No one is advocating a complete withdrawal? Very few people, maybe Kucinich, but no mainstream political figure is advocating a complete American withdrawal. [EDITOR’S NOTE: Several weeks after this interview, Democratic candidate Bill Richardson called for a complete troop withdrawal from Iraq.] And I think that it’s very clear that if there was a complete American withdrawal, we’d see something that would look a lot more like Rwanda than what we currently see. Basically there would be a proxy war between the Iranians on one side and the Saudis on the other. Maybe the Saudis, the Egyptians, and the Jordanians on the other. And it wouldn’t be good for anybody. Now, that’s not to say that keeping American troops there is wonderful either. It’s not. It’s just that it’s a little bit better than the way things would otherwise be. And I don’t think that any of the parties are being as honest about this as they should be.
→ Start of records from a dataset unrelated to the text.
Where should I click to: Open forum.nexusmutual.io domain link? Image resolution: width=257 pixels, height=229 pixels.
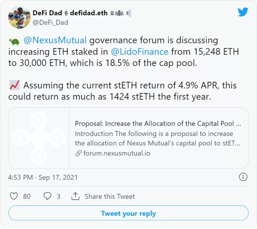pos(117,153)
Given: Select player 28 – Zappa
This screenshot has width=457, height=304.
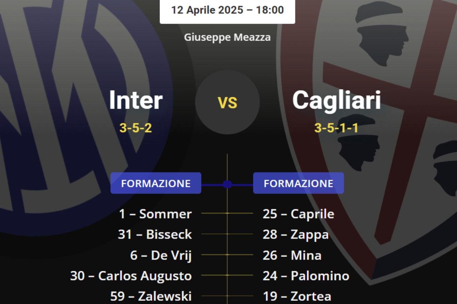Looking at the screenshot, I should pos(296,235).
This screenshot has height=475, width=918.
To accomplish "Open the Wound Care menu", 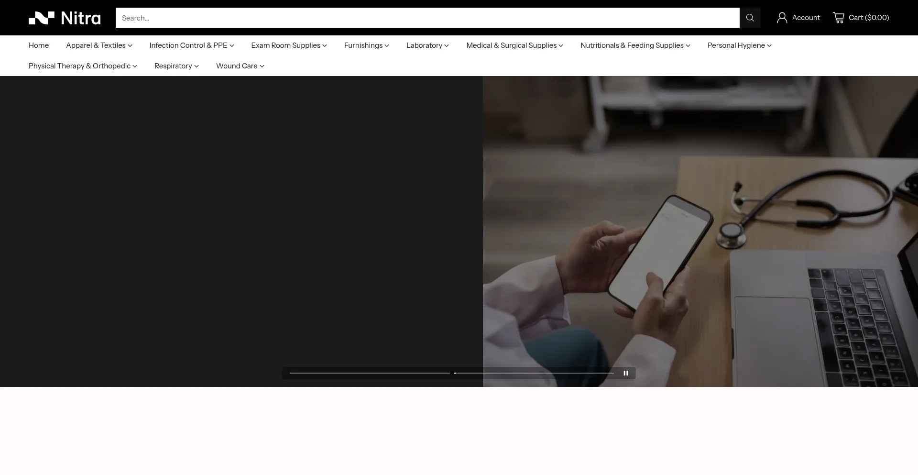I will pyautogui.click(x=240, y=66).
What was your own position in the debate during the run-up to the war? Well, in the debate about whether to use military force to remove Saddam, there were strange bedfellows on both sides. In favor of the war, there were the neocons but also the left-wing humanitarian interventionists.
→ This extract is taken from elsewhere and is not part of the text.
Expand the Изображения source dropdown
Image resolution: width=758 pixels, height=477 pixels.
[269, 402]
The Christopher Hitchens crowd. Hitchens, Ignatieff, there were a number of them. On the other side, there was an equally strange alliance between people who were left wing and principled against the war, and then the utterly hardcore realists like Brent Scowcroft who were against the war purely in the most utilitarian and ruthless ways: Yes, [Saddam] is nasty, yes, he’s killing his citizens, but we don’t have to care. I found both those sides to be somewhat unappetizing, but if I had to put myself anywhere, I would say that I was leaning towards the humanitarian intervention [position]. I certainly had worries about how it would actually be done given who was doing it, but my worries were vast underestimates of what actually occurred. I was not nearly as worried as I should have been. I wasn’t remotely close. Going into the war, I thought, On a net basis this is probably going to come out okay, and boy, was I wrong. In retrospect, I regard myself as having been inexcusably naïve about [the outcome], because one thing that a Ph.D. in political science ought to teach you is to be skeptical. Don’t be for something until you really know what’s going on.

If the current debate could be begun again in a different light, what do you think should be said? Well, a good start would be apologizing. I mean that quite seriously, actually. Saying, Look, we really blew it here, this is really bad, and nothing that we can possibly do is going to make it perfect. We have some obligation to try to prevent the worst from happening, and there are various ways that we can try and envision doing that. People have discussed a multinational force that would gradually take over. There are problems with that, and some people don’t think that it would be a net improvement. I’m not equipped to say, but it’s worth exploring. Also, maybe a partial, incomplete, unofficial but nonetheless helpful partitioning of the country. But sometimes there’s no solution. In Northern Ireland it took 30 years before a new generation came to their senses and said, “Why are we doing this?” And I think it’s going to be like that here. Many Iraqis say that this generation is finished but that a generation from now, people are going to be tired of killing each other at some point.